A young Wilde once eavesdropped on a Mick Jagger conversation at a party, as her parents were prominent and well-connected journalists. Munn has published a book called Suck It, Wonder Woman: The Misadventures of a Hollywood Geek. Close call, but The Rolling Stone pedigree wins out.
Munn is extremely funny, and she's not afraid to go the extra mile to make a gag work. Wilde is funny, but she hasn't had to rely on it nearly as often.
And there you have it, a narrow 3-2 for Munn. I know, I'm as shocked as you are, especially because I wagered pretty heavily on Wilde before the contest even started.
2. This Week’s Big Idea: A Publicly Funded Studio
Before we get to the crux of this idea, we need to consider a few seemingly disparate facts. First off, Black Swan, probable Best Picture Nominee, had a $13 million dollar production budget. That's what the film cost to make. We can assume that prints and marketing at least doubled that, so let's call the entire project a $25m expenditure. Solid. The film has made $51m at the box office, which, given the studio/theater split, means they probably have some work to do before a profit comes in. Bright side: once those Academy Award Nominations are announced the studio behind Black Swan, Fox Searchlight, is looking at a tidy profit on DVD and television residuals. That's Fox Searchlight's specialty, they turned a similar investment in Slumdog Millionaire into a win that likely earned them hundreds of millions of dollars.
Next up, consider the following math. $25 dollars multiplied by a million people is 25 million dollars. Good, let's move on to the big idea.
What if a director announced an intent to sell shares in their film to cover production and print costs?
Think of it. Would you invest $25 bucks in a Danny Boyle or Darren Aronofsky film for a chance at $50 later?
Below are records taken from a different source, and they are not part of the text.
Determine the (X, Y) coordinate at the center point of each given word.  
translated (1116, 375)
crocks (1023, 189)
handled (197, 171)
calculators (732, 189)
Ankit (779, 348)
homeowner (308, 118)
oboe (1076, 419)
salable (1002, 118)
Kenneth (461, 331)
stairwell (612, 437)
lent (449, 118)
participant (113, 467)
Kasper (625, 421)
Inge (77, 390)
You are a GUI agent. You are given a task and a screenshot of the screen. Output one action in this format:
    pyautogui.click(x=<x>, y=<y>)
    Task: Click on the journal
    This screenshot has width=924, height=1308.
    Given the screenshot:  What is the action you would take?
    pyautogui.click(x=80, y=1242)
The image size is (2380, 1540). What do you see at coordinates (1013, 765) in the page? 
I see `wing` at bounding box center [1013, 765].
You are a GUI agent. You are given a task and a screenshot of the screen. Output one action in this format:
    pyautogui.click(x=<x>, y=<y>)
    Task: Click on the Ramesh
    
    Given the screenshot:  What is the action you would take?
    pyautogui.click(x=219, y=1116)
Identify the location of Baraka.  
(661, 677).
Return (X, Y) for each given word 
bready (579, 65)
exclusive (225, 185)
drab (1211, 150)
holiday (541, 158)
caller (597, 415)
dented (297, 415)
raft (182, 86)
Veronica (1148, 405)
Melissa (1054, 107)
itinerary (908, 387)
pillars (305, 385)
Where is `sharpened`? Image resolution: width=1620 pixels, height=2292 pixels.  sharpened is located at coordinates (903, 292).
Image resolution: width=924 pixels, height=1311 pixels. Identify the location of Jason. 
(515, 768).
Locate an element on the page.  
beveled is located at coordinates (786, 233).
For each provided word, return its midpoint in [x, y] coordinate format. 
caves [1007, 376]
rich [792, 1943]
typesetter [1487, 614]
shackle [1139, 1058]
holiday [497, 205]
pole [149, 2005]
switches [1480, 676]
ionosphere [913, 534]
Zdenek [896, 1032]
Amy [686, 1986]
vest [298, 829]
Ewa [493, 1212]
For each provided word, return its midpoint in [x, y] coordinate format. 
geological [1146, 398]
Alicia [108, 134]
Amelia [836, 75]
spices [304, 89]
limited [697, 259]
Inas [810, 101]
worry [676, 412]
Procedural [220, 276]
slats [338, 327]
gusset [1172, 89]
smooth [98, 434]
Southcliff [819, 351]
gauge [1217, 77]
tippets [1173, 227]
Or you might even do it just because you're a huge fan of a certain director, and because $25 isn't a huge risk for you. Perhaps you want to buy four shares? Or a hundred?
The idea of a co-op to spread risk and foster creativity is not particularly new or innovative. It is defined as "a business organization owned and operated by a group of individuals for their mutual benefit." Simple enough, right? Now, I'm not talking about projects that would be simply fan funded, like Kickstarter, or the idea Kevin Smith for Red State (which would have worked, for the record). I'm talking about a living and breathing business, one which you could definitely lose your $25 on, and one that would require honest brokers on all sides. This would have to be a business that filed tax documents and was licensed and bonded. This wouldn't be for charity, though there would certainly be an element of goodwill involved, because you probably wouldn't buy into directors you didn't dig ... unless you were simply making bets on the industry. But for less expensive non-effects driven dramas I have no idea why a director doesn't try this out. It would free him/her up creatively, and it would be a gamechanger for the industry. Let’s bring the power of producing to the people!
On that note, I'm off to bet heavily on Colin Firth against Colin Farrell.